▸ Requirement
Return each line of the entries that holds the string "dropdown".
Top of Recorded information
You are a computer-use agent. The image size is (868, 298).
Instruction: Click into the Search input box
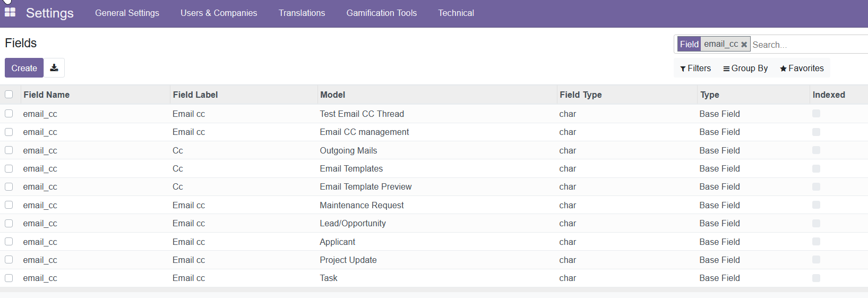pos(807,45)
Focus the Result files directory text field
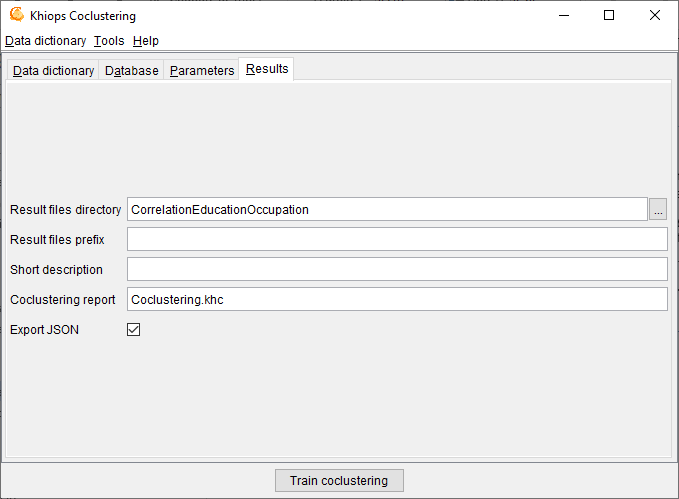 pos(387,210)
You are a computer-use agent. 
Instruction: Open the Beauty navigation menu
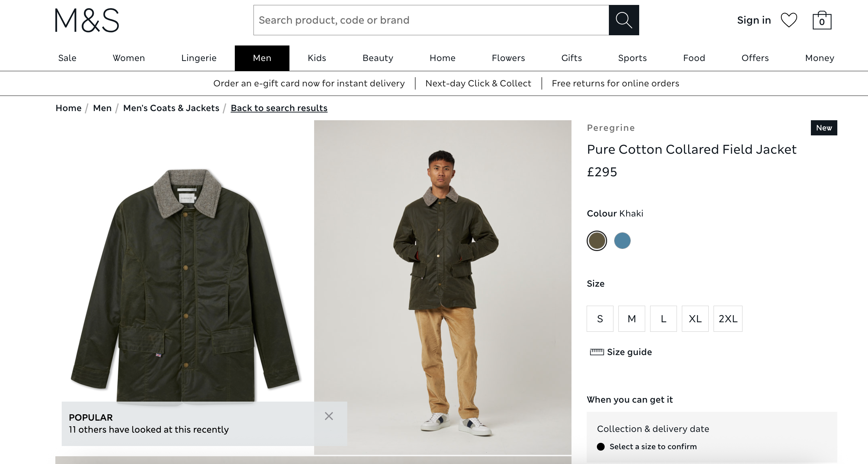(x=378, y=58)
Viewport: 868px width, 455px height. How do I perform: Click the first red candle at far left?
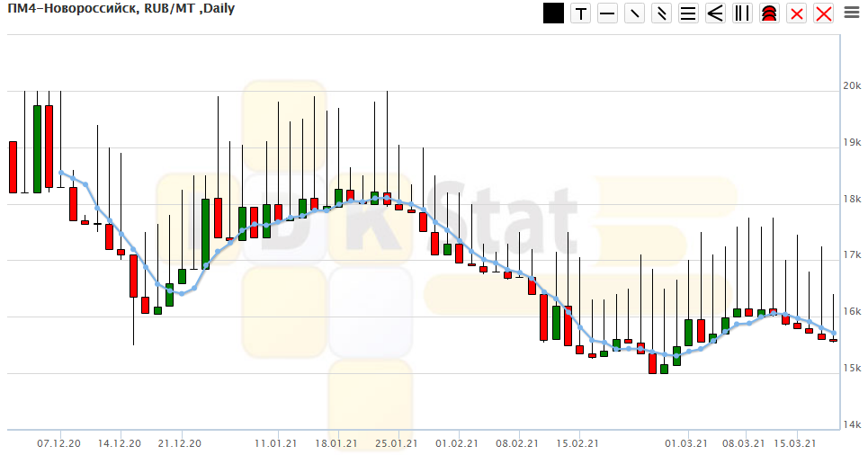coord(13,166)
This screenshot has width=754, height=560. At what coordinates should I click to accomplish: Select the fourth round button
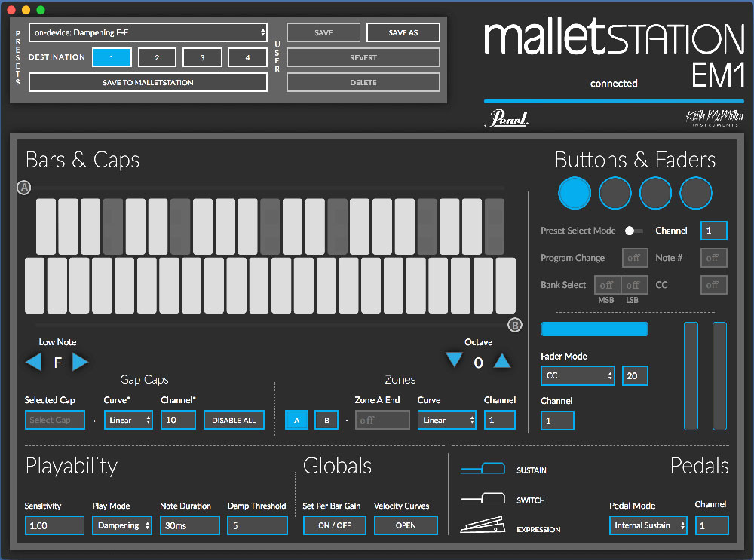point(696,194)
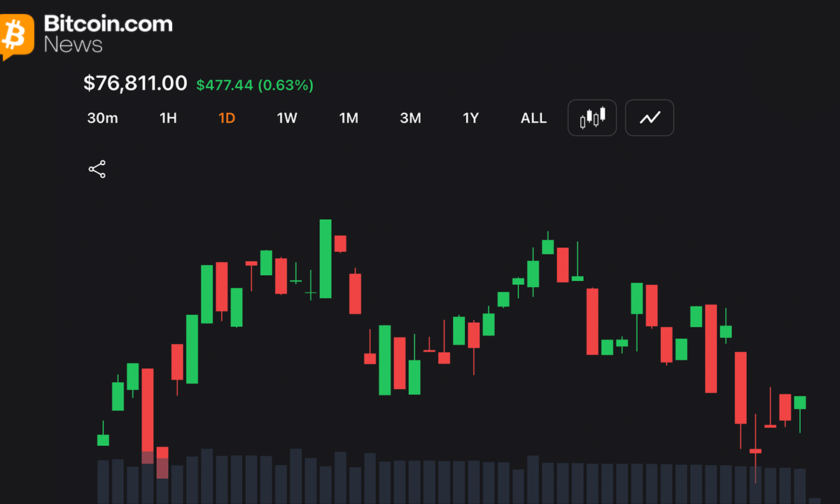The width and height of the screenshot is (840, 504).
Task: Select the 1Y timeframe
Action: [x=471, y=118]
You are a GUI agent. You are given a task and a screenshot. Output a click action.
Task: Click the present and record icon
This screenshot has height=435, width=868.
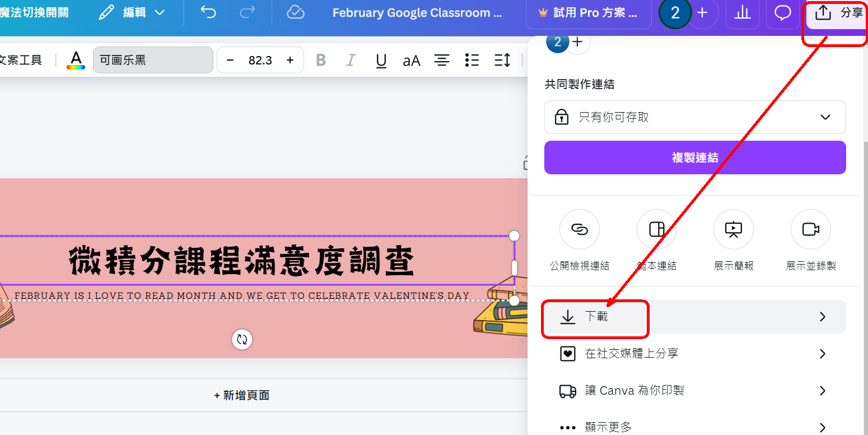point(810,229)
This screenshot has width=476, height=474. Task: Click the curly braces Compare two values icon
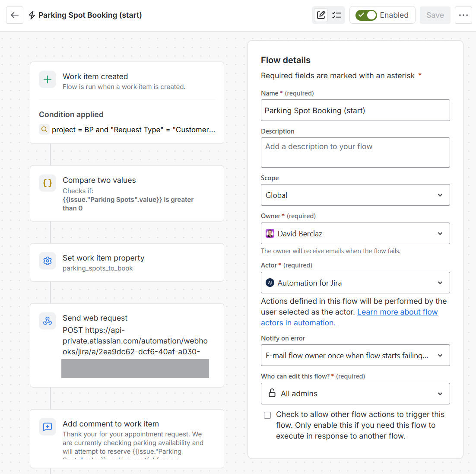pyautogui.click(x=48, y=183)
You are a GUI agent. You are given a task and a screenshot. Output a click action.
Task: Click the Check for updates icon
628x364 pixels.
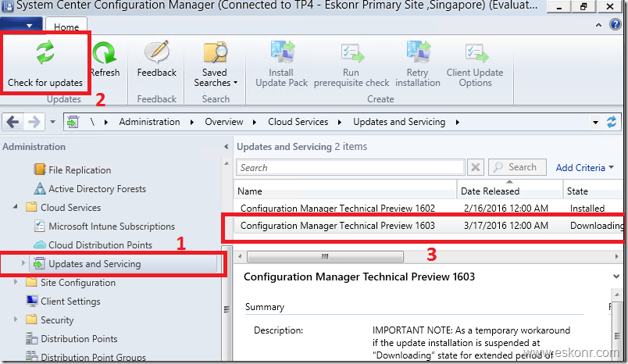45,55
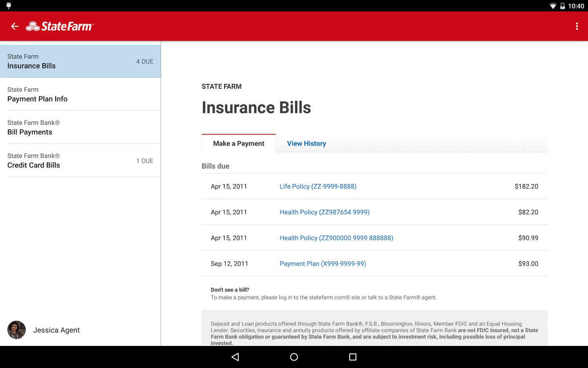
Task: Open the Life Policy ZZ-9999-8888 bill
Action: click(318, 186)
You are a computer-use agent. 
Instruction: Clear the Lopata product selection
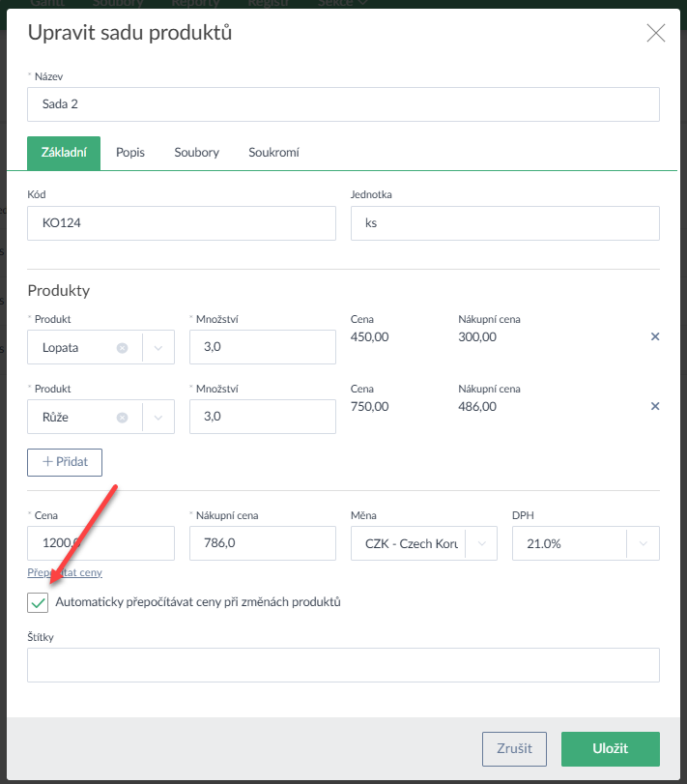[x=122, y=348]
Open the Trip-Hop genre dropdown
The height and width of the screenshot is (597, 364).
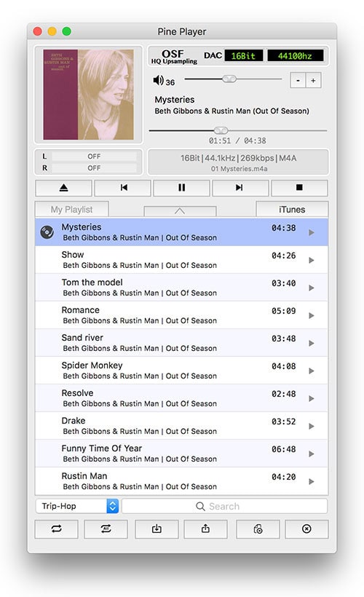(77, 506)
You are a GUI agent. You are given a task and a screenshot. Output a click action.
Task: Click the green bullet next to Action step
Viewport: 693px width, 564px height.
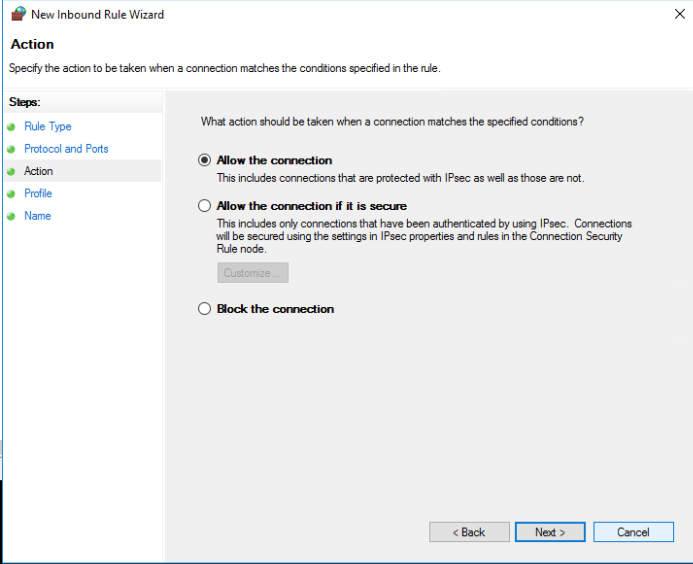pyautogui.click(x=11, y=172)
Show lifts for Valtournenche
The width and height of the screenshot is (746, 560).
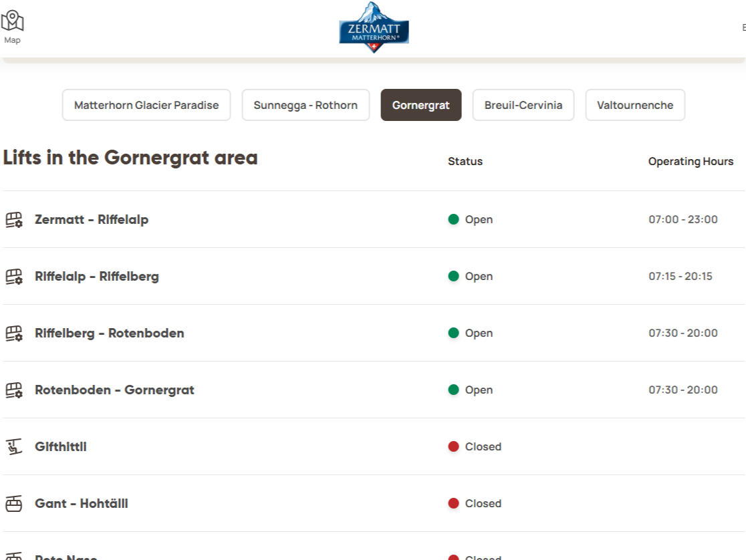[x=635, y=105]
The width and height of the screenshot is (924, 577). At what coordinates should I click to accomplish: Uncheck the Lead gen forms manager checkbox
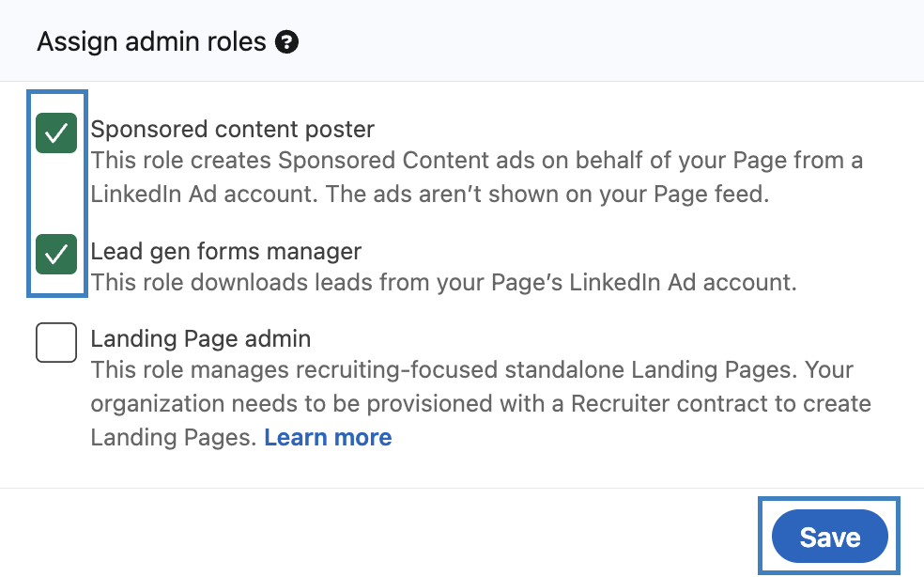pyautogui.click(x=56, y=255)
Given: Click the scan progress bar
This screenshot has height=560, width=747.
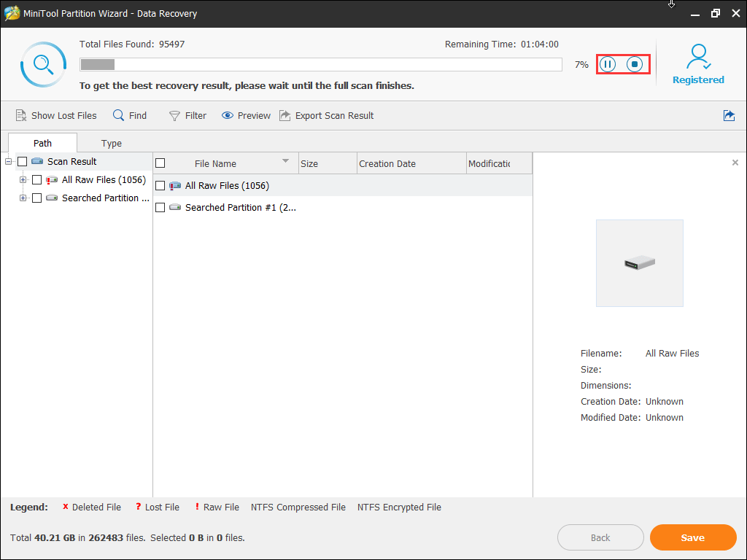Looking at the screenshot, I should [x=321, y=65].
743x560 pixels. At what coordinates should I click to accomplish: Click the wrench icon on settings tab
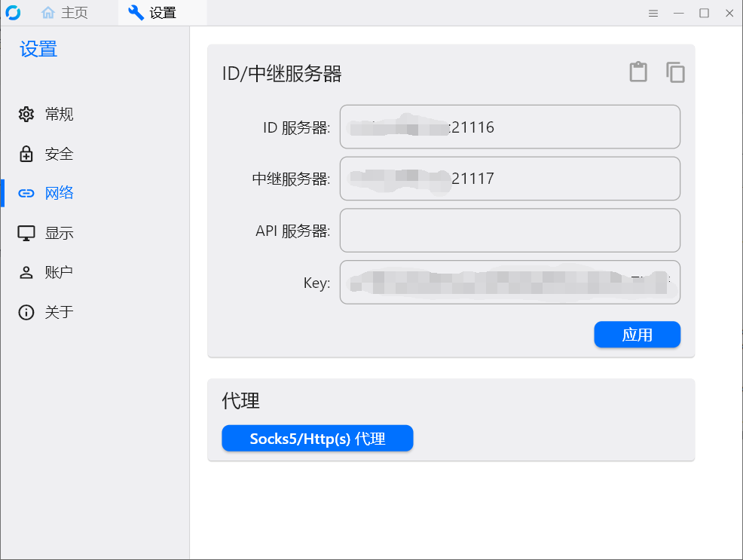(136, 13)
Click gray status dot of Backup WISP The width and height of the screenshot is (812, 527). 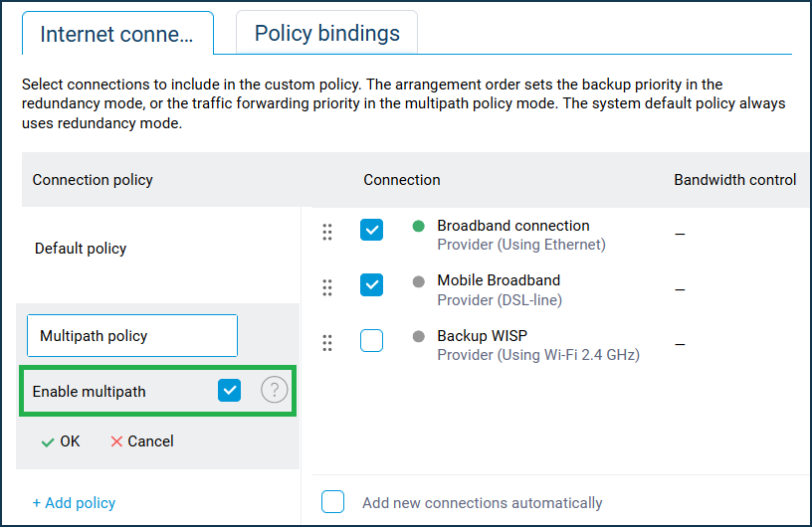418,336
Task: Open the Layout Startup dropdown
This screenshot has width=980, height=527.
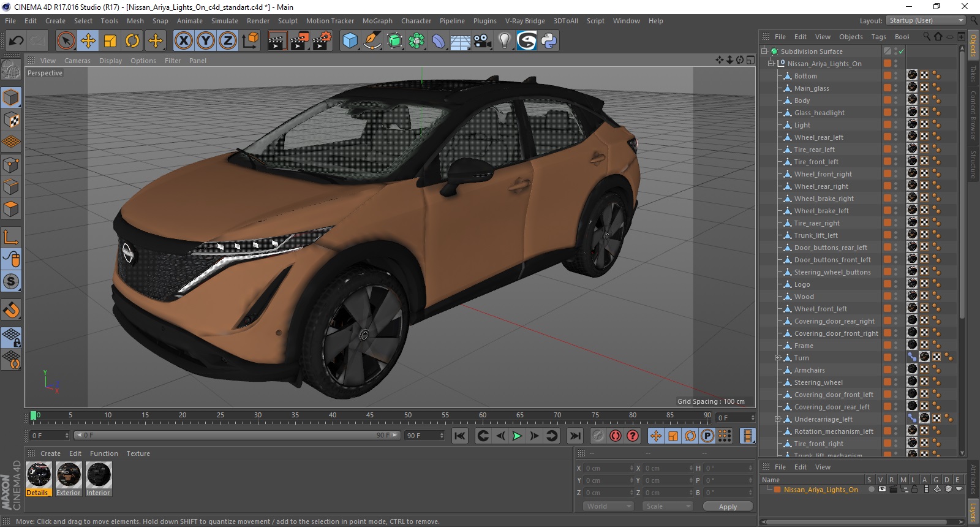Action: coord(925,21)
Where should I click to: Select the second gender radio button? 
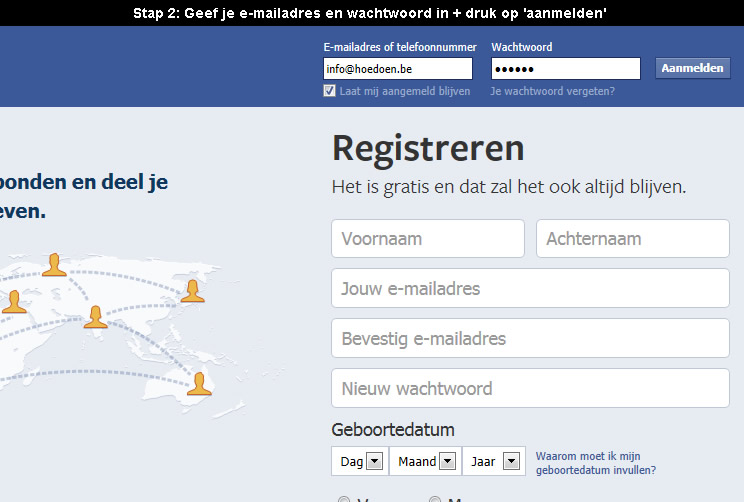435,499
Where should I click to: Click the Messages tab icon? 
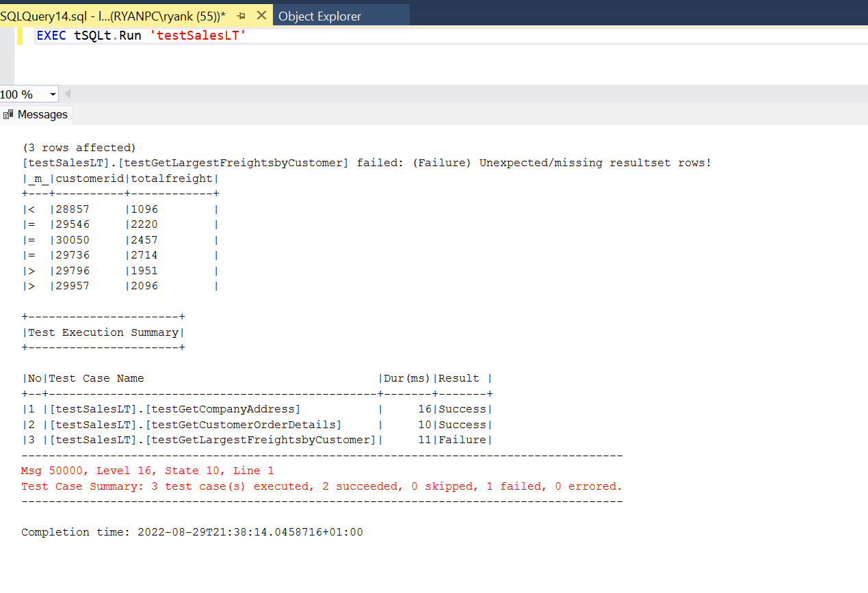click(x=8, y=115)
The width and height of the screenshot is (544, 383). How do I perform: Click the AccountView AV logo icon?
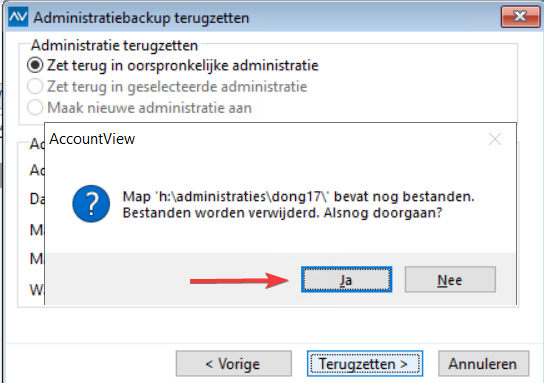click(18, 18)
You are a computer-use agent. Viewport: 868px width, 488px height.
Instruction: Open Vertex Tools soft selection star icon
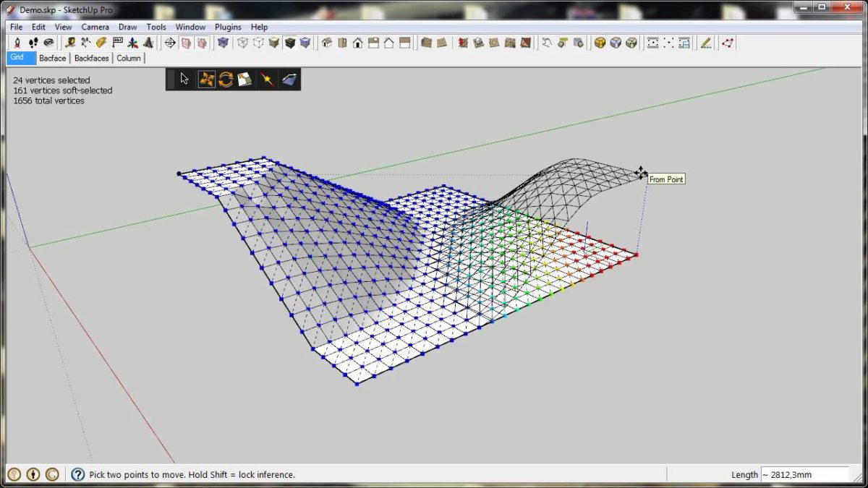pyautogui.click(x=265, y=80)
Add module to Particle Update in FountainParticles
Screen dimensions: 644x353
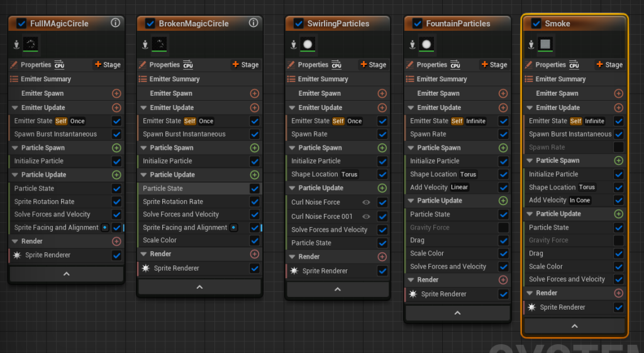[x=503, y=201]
Bottom of Recorded information
▸ Exercise response
Open the Trip-Hop genre dropdown
Task: Open the Layout Startup dropdown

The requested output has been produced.